REALITY FAIR
Students learn about good financial choices
Cutter Morning Star High School students were challenged to make sound financial decisions to prepare them for life after high school at Eagle Arena earlier this month.
The school’s first financial reality fair, held March 9 in conjunction with Diamond Lakes Federal Credit Union, offered over 120 students an interactive financial educational experience by simulating real-life choices related to spending, saving and budgeting.
Students visited various booths that challenged their understanding of needs and wants against realistic career incomes. Such decisions included whether to get a larger home or an apartment, a sports car or an economy car, or an expensive shampoo or a basic drugstore brand.
“It’s a way for us to teach budgeting in a fun, dynamic environment,” Lorraine Davis, Diamond Lakes Federal Credit Union vice president of systems management, said.
“And then we roll in with budget sheets, assigning the students a family to make financial decisions for two working adults with a small child, so they go into the fair with that knowledge and go to each table trying to make decisions to build a monthly budget so that they can pay this family’s bills and have money left over at the end of the month.”
Davis said they hold the fairs in most of the schools within their six-county region, and just got through hosting a classroom version at the Malvern School District the day before.
According to the National Credit Union Foundation, reality fairs give students a hands-on experience in which they “identify their career choice and starting
salaries, then complete a budget sheet requiring them to live within their monthly salary while paying for basics such as housing, utilities, transportation, clothing, and food.”
Additional expenditures such as entertainment and travel are also factored in. CMS Career Coach Christi Nation, who organized the event along with CMS High School counselor Michelle Edgin, said the student volunteers at the tables are encouraged to create temptations for additional spending to make it even more real.

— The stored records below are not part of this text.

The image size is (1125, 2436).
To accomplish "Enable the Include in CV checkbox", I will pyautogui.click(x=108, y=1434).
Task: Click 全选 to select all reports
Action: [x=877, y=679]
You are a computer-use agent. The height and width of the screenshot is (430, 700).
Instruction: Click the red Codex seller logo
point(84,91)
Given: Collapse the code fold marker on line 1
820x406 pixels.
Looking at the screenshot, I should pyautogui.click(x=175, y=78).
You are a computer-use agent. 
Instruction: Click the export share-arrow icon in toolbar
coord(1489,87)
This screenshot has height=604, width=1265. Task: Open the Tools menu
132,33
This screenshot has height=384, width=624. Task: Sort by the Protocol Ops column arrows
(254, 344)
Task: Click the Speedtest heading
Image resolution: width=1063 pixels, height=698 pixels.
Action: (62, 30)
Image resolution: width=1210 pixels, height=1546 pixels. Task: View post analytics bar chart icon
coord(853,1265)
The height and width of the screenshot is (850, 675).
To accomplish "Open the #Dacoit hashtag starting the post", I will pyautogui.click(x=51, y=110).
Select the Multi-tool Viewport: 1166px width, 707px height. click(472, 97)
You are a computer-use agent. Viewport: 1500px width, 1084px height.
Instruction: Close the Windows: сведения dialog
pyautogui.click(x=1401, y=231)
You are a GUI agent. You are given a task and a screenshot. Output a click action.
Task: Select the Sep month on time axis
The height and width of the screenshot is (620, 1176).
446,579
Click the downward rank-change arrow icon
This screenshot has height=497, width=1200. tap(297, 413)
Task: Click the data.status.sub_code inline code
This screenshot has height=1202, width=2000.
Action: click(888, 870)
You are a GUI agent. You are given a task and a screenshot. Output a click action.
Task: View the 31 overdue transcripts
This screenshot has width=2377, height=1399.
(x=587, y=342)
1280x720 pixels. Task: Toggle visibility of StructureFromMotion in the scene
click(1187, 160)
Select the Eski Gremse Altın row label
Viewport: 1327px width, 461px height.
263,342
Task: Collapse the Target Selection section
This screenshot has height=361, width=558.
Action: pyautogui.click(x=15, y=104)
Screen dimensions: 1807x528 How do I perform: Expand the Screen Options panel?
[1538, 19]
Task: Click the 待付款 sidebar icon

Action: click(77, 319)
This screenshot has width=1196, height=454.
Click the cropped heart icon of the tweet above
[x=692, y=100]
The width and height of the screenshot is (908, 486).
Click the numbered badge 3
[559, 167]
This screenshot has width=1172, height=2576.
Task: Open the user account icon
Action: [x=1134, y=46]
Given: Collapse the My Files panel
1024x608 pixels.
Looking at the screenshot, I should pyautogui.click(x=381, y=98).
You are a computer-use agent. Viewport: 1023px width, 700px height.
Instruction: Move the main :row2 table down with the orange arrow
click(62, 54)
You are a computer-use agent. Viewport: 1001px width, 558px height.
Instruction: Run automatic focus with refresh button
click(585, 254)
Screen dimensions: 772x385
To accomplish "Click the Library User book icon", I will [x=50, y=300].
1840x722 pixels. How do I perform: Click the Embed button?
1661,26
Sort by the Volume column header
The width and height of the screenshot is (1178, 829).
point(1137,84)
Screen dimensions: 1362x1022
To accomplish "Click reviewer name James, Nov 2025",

Davis said when she was growing up, paying bills was sort of a secret in her home.
“My mom did it; I knew she sat down once a month and paid the
bills, but there wasn’t a whole lot of conversation about it. I feel like a lot of people don’t talk about that at home with their young people,” she said.
“And so then, young people grow up, get a paycheck, and now they’re trying to put a budget together and (have) bills they can’t afford, and that’s when core decisions happen.”
She said if the fair can help any one of the students realize they need to live within their means, and teach them how to, that is what it is all about.
“You need to be able to pay all of your bills and have money left over at the end of the month,” she said. “If you can handle your finances like that, then you won’t
have all that financial stress that so many people experience.”
Edgin, who serves as a counselor for grades 7-12, said they wanted to have the program in a larger, fair-type setting to make it more entertaining for the students and engage them more.
“We wanted this to be, especially, (for) the juniors and seniors, because it’s about to be their time when they’re going to have to learn to budget and they’re going to have to learn how the world kind of works, unfortunately,” she said. “Like, the reality of how much your phone cost and how much your utilities are, and just get a gauge on that.”
She noted the senior students are getting extra engagement through their volunteer work at the tables in addition to their actual participation.
“It’s helping their skills and social skills as far as like reaching out and being able to talk to people they wouldn’t normally talk to every day. So they’re getting a basis for that too,” she said.